Bard, Google’s beleaguered AI-powered chatbot, is slowly improving at tasks involving logic and reasoning. That’s according to a blog post published today by the tech giant, which suggests that — thanks to a technique called “implicit code execution” — Bard is now improved specifically in the areas of math and coding.
As the blog post explains, large language models (LLMs) such as Bard are essentially prediction engines. When given a prompt, they generate a response by anticipating what words are likely to come next in a sentence. That makes them exceptionally good email and essay writers, but somewhat error-prone software developers.
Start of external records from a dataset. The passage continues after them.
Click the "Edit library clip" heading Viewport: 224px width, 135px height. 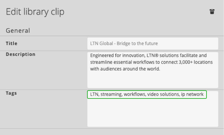[35, 12]
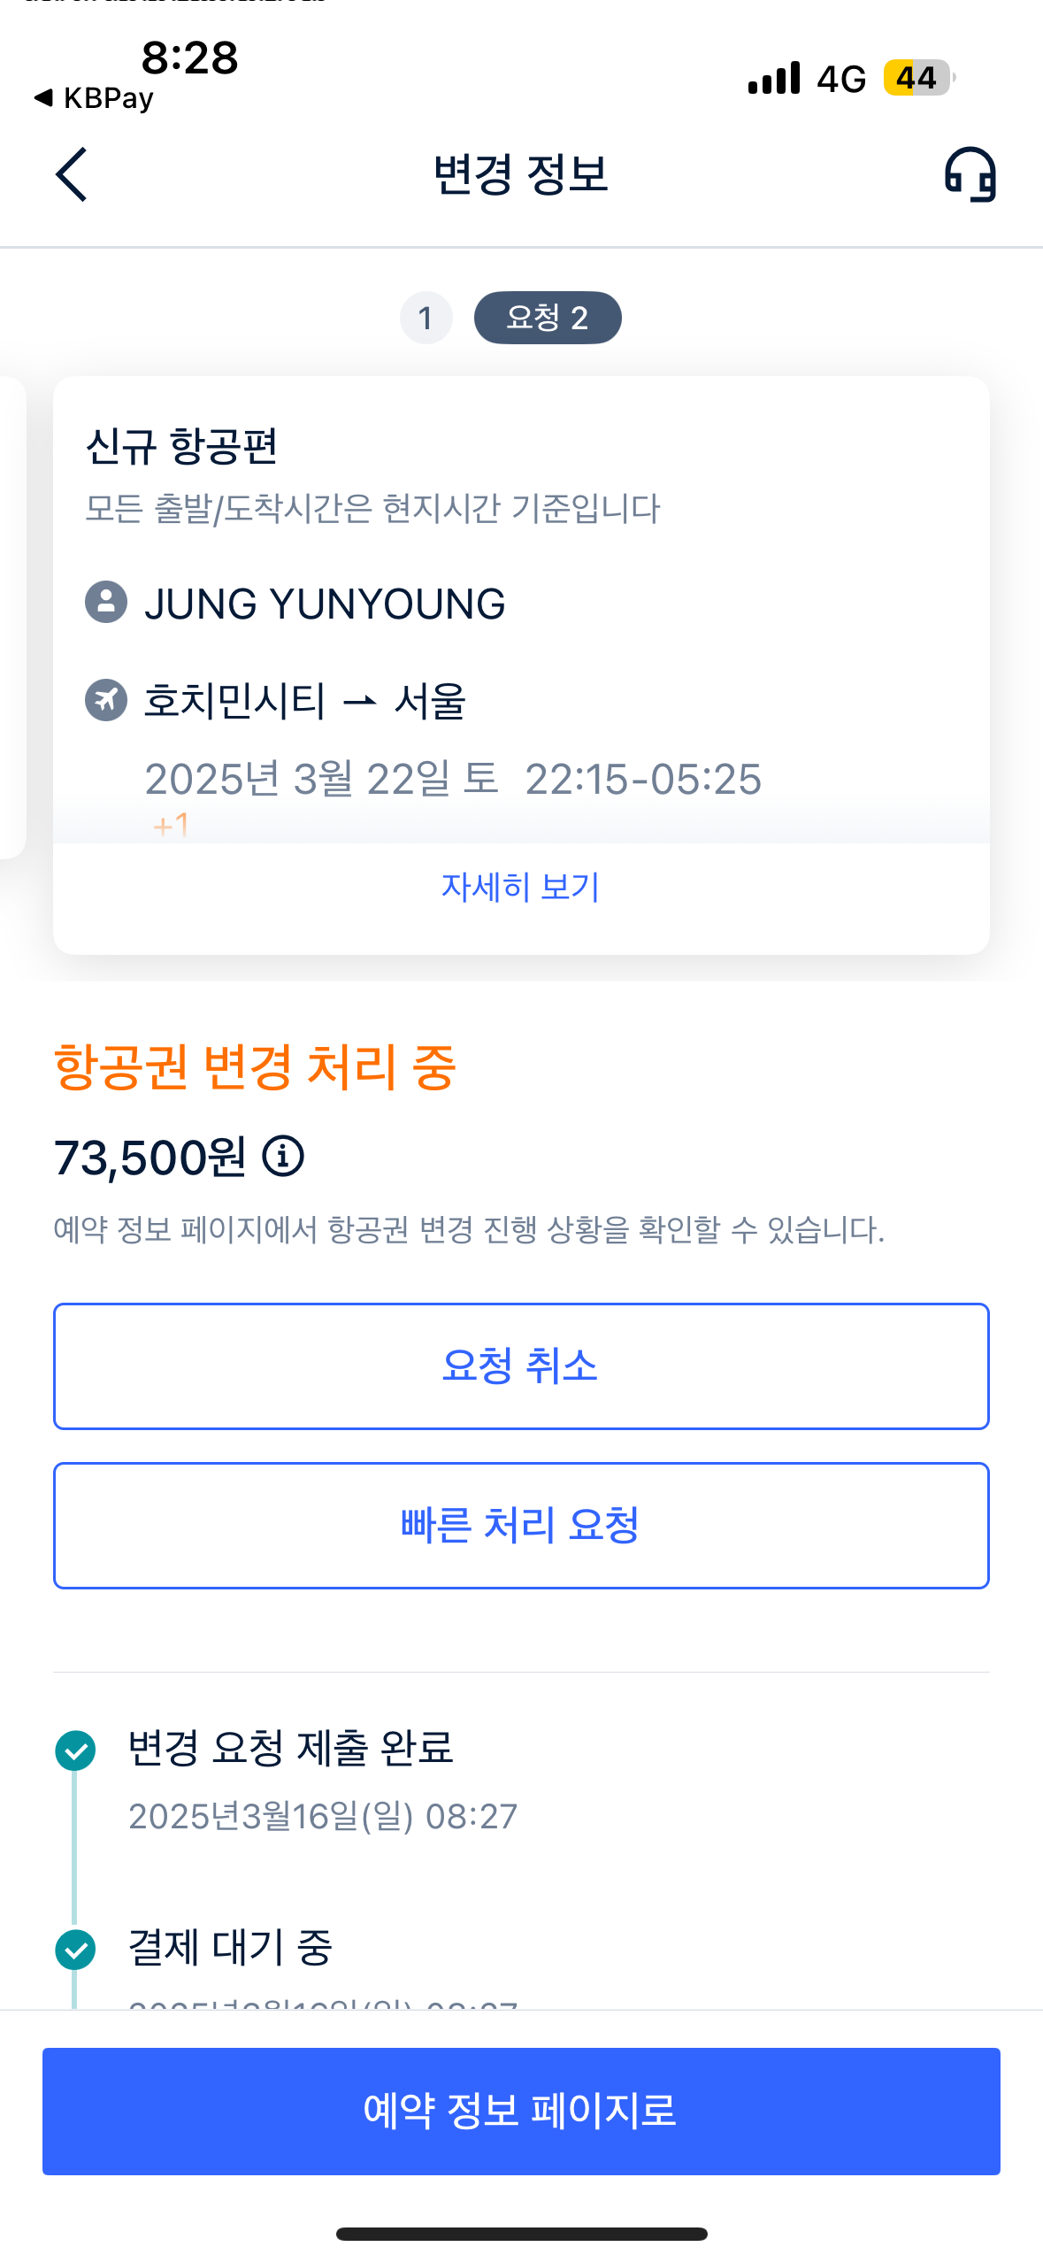This screenshot has width=1043, height=2262.
Task: Tap the 신규 항공편 card heading
Action: pos(182,446)
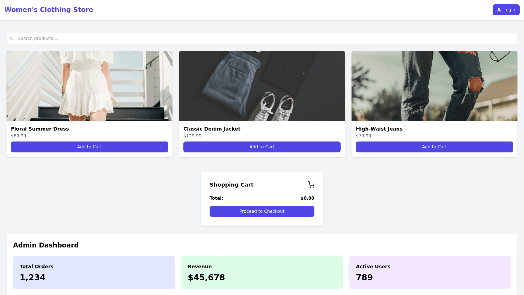Focus the Search products field
The width and height of the screenshot is (524, 295).
(x=262, y=39)
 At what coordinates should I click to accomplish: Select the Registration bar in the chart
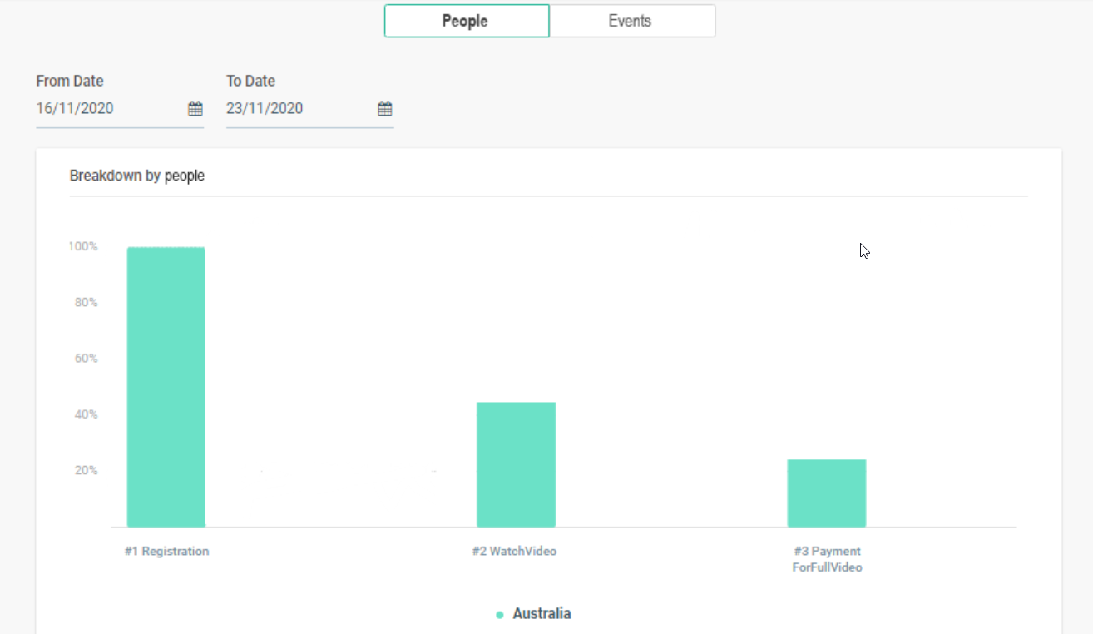coord(166,387)
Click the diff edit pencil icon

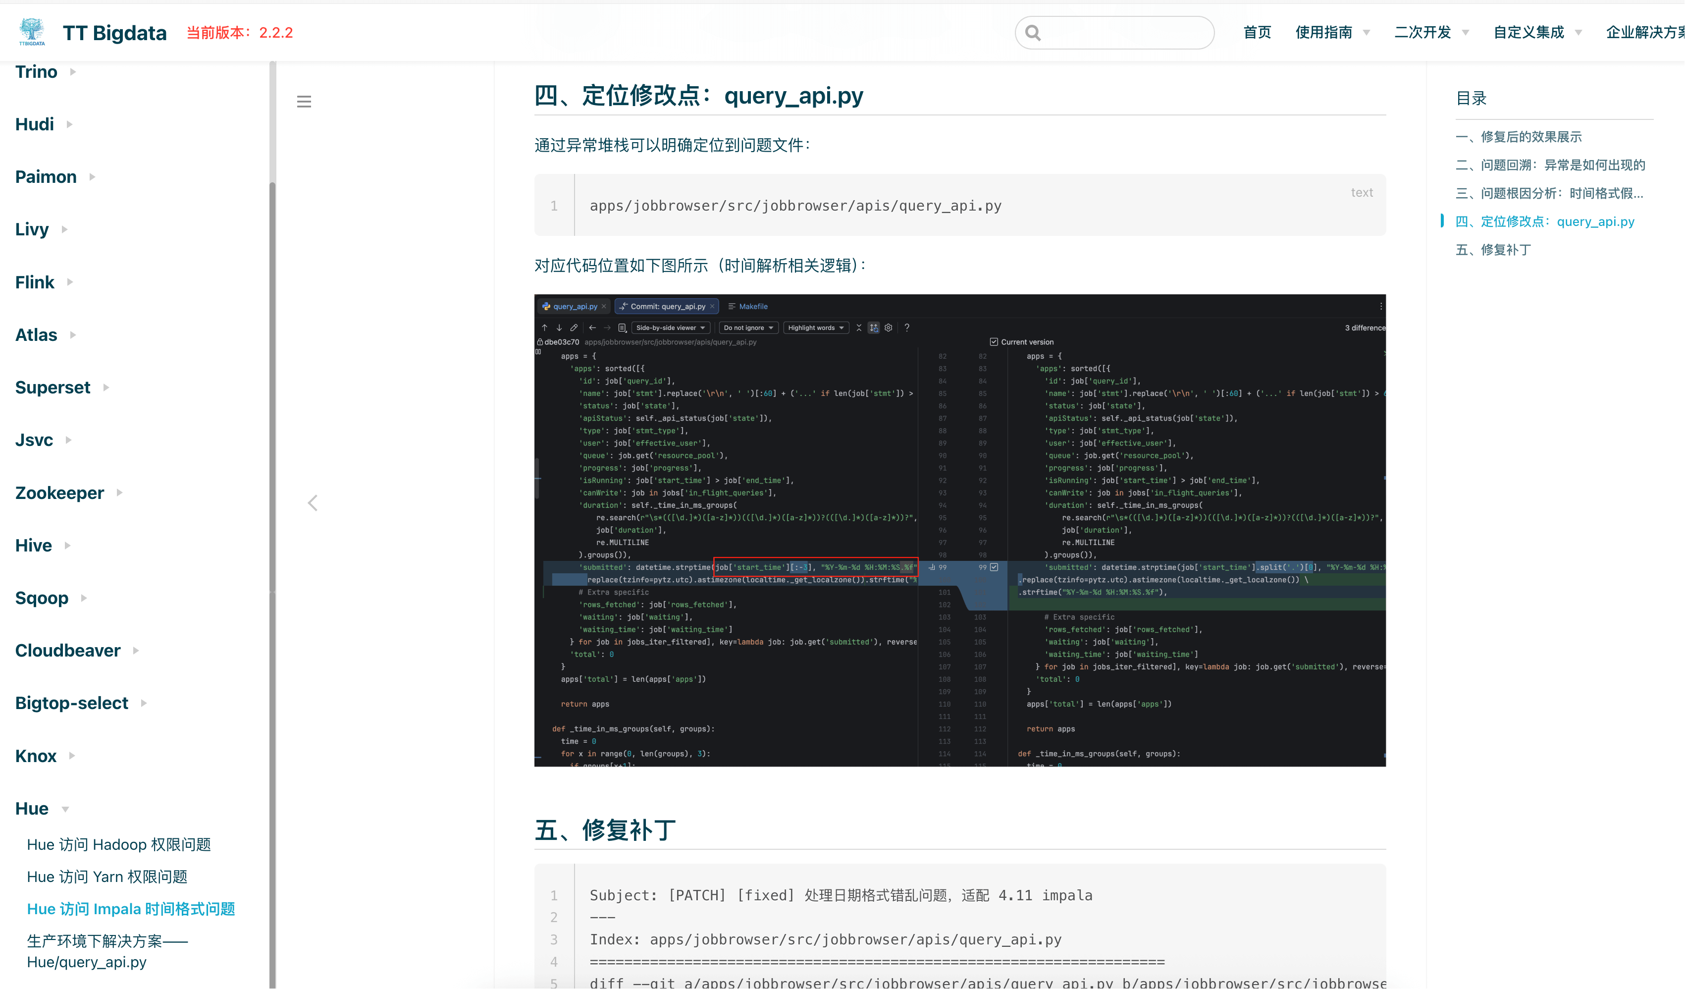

But wait, you might say — what about code-generating models like GitHub’s Copilot and Amazon’s CodeWhisperer? Well, those aren’t general-purpose. Unlike Bard and rivals along the lines of ChatGPT, which were trained using a vast range of text samples from the web, ebooks and other resources, Copilot, CodeWhisperer and comparable code-generating models were trained and fine-tuned almost exclusively on code samples.
Motivated to address the coding and mathematics shortcomings in general LLMs, Google developed implicit code execution, which allows Bard to write and execute its own code. The latest version of Bard identifies prompts that might benefit from logical code, writes the code “under the hood,” tests it and uses the result to generate an ostensibly more accurate response.
Based on internal benchmarking, Google says that the new Bard’s responses to “computation-based” word and math problems were improved by 30% compared to the previous Bard release. Of course, we’ll have to see whether those claims stand up to outside testing.
“Even with these improvements, Bard won’t always get it right — for example, Bard might not generate code to help the prompt response, the code it generates might be wrong or Bard may not include the executed code in its response,” Bard product lead Jack Krawczyk and VP of engineering Amarnag Subramanya wrote in the blog post. “With all that said, this improved ability to respond with structured, logic-driven capabilities is an important step toward making Bard even more helpful.”
When Google launched Bard earlier this year, it didn’t compare that favorably to the likes of Bing Chat and ChatGPT. Indeed, the rollout was a bit of a disaster, with a Google ad featuring a wrong answer by Bard — briefly tanking the company’s stock by 8%.
Reportedly, several Google employees who tested Bard prior to its release raised serious concerns to the search giant, with one person calling it a “pathological liar” and another deeming it “worse than useless.”
With implicit code generation and other enhancements, like support for new languages, multimodal queries and image generation, Google’s responding to criticism — and attempting to turn the situation around.
Whether it’ll be enough to keep up with the leading generative AI chatbots in the space, though, remains to be seen. Recently, Anthropic introduced an AI chatbot model with a greatly expanded “context window,” which allows the model to converse relatively coherently for hours or even days as opposed to minutes. And OpenAI, the developer behind ChatGPT, has begun supporting plugins that supercharge ChatGPT with outside knowledge and skills.